Enhanced accuracy of breast cancer detection in digital mammograms using wavelet analysis

About every minute a woman dies out of breast cancer, worldwide. The need for early detection cannot be overstated. Towards this, mammography is a boon for both early detection and screening of breast cancer tumors. It is an imaging system that uses low dose x-rays for examining the breasts, by the electrons reflected from the tissues. The use of screening mammography is associated with the detection of breast cancer at an earlier stage and smaller size, resulting in a reduction in mortality. This study was aimed at enhancing the current accuracy (diagnostic) of digital mammograms using industry standard simulation software tool, MATLAB and the MIAS dataset. The technique involves identification of tumor cells to segment them in terms of different stages of the disease. We consider the process of object detection, recognition and classification of mammograms with the aim of differentiating between normal and abnormal (benign or cancerous) cells. It is reported that dense breasts can make traditional mammograms more difficult to interpret.

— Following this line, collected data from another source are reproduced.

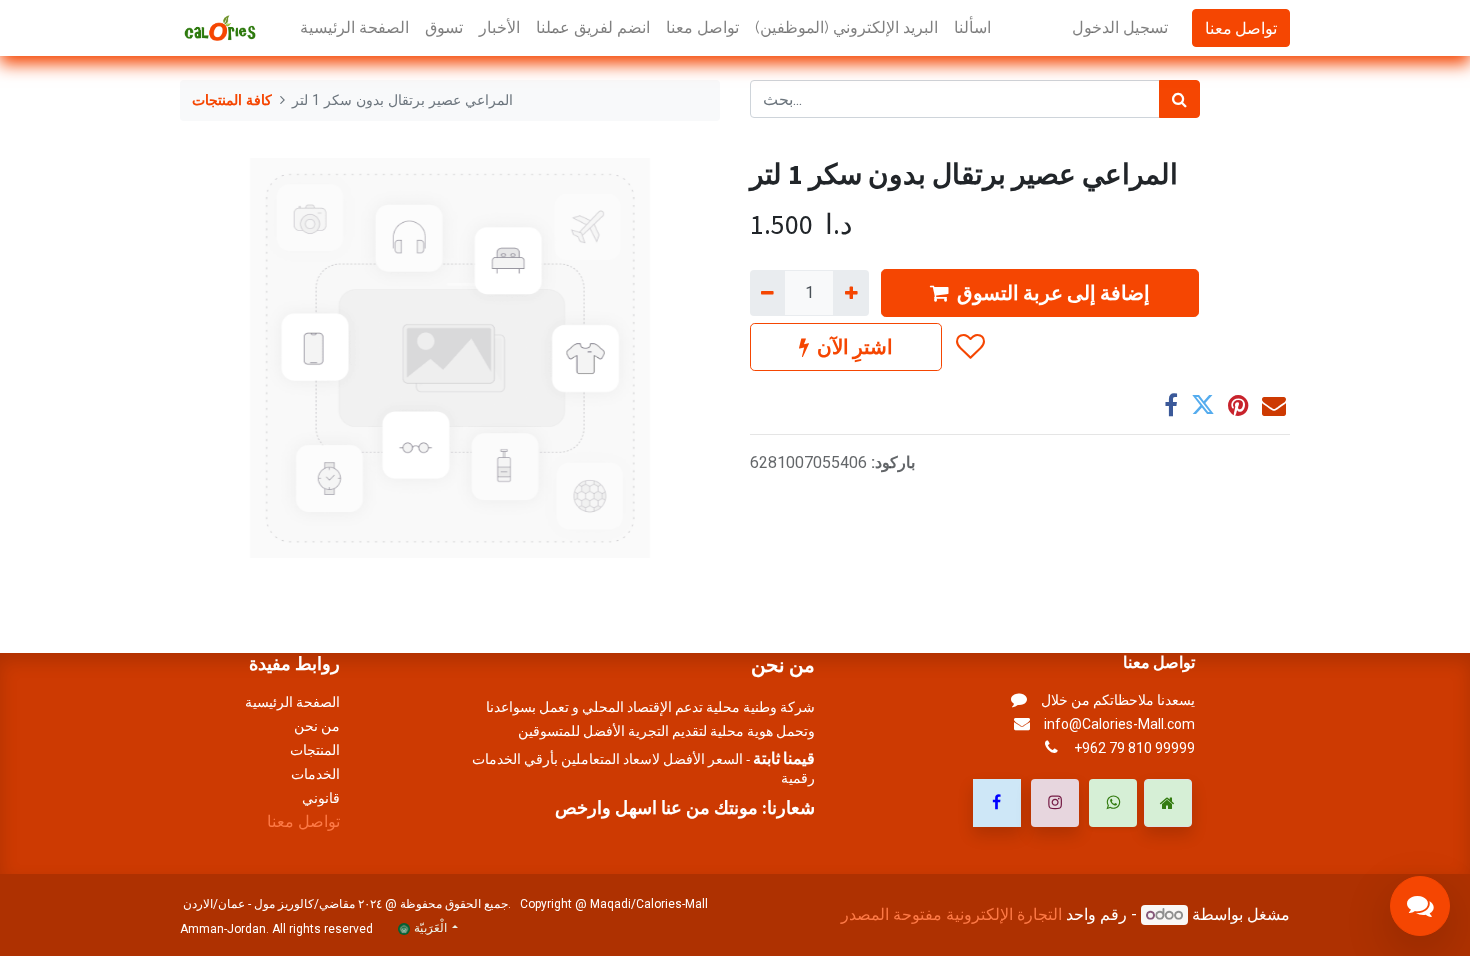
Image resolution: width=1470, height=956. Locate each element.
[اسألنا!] (1420, 906)
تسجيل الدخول (1120, 27)
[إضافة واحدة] (850, 293)
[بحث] (1179, 99)
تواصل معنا (1241, 28)
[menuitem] (354, 28)
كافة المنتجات (232, 100)
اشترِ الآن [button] (855, 346)
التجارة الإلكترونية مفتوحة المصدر (951, 914)
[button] (969, 347)
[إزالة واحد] (767, 293)
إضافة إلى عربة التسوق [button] (1053, 292)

Although newer digital mammography techniques claim for better detection in dense breast tissues, the availability of such expensive digital mammograms is not widespread. This problem can be minimized by analyzing different breast structures (mammograms) using the MATLAB numerical analysis software for image processing applications. The results indicated up to 91% accuracy, compared to 70% at present. Our proposed solution has proved to be an effective way of detecting breast cancer early in different types of breast tissues.